While you may have certain pundits who bemoan the case against Norman is thin gruel, especially in light of the whole lack of convictions in the ClusterDuff affair, I have to say that leaking cabinet confidences is probably a little more significant. As noted parliamentary scholar Donald Savoie notes in this piece, Cabinet secrecy underpins our entire system of government because it relies on government to act with one voice, and to stand and fall in unison rather than with ministers as individuals. Cabinet solidarity is a Thing, and it’s an important Thing. Cabinet secrecy ensures that there can be a full airing of views and that it’s not just a focus group for the prime minister, and this extends to the advice that the civil service is able to provide. There needs to be a certain amount of secrecy to that advice so that there can be a meaningful back-and-forth of ideas and discussion before a political decision can be taken, and then held to account.
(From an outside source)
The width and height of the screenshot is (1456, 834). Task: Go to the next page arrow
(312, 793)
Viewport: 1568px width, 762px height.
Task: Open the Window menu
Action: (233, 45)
What Norman allegedly did was to use his position as a servant of the Crown, who swore an oath to the Queen and not the government of the day, to further his own interests. He was taking the political decision, and allegedly leaking those cabinet confidences in order to force the situation toward his desired outcome. That not only violates the roles of the civil service (and military by extension), but it undermines cabinet government. We The Media may grouse about the extent to which things are declared cabinet confidence, but it is important – particularly because this government is practicing cabinet government more than its predecessors have been, or even many of the provinces. I’ve had conversations with current ministerial staff here who used to work at Queen’s Park who have attested that cabinet government is real here, unlike Ontario, where it was all controlled from the centre. Leaking confidences undermines this, and it is a serious matter – not just the thin gruel that some would have us believe.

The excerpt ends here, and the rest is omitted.